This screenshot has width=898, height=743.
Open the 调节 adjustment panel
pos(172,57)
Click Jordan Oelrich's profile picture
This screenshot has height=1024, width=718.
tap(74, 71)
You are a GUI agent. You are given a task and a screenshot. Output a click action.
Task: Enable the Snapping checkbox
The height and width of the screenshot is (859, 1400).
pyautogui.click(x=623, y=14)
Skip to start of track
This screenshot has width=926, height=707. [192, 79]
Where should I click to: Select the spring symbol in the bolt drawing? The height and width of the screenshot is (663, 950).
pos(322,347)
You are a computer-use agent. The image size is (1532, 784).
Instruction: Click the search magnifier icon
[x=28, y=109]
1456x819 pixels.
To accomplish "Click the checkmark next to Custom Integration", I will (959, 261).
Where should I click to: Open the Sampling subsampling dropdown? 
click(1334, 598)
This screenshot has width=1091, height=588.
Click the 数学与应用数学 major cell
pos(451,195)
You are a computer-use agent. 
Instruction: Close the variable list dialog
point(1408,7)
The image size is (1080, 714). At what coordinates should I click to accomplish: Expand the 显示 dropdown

* **EXERCISE TASK**
Reproduce all of the rows above word for word, without changing anything.

* **RIGHT ANSWER**
This screenshot has width=898, height=743.
Open the 调节 adjustment panel
pos(172,57)
Click Jordan Oelrich's profile picture
This screenshot has height=1024, width=718.
tap(74, 71)
You are a GUI agent. You are given a task and a screenshot. Output a click action.
Task: Enable the Snapping checkbox
The height and width of the screenshot is (859, 1400).
pyautogui.click(x=623, y=14)
Skip to start of track
This screenshot has width=926, height=707. [192, 79]
Where should I click to: Select the spring symbol in the bolt drawing? The height and width of the screenshot is (663, 950).
pos(322,347)
You are a computer-use agent. The image size is (1532, 784).
Instruction: Click the search magnifier icon
[x=28, y=109]
1456x819 pixels.
To accomplish "Click the checkmark next to Custom Integration", I will (959, 261).
Where should I click to: Open the Sampling subsampling dropdown? 
click(1334, 598)
This screenshot has width=1091, height=588.
Click the 数学与应用数学 major cell
pos(451,195)
You are a computer-use agent. 
Instruction: Close the variable list dialog
point(1408,7)
The image size is (1080, 714). At what coordinates should I click to accomplish: Expand the 显示 dropdown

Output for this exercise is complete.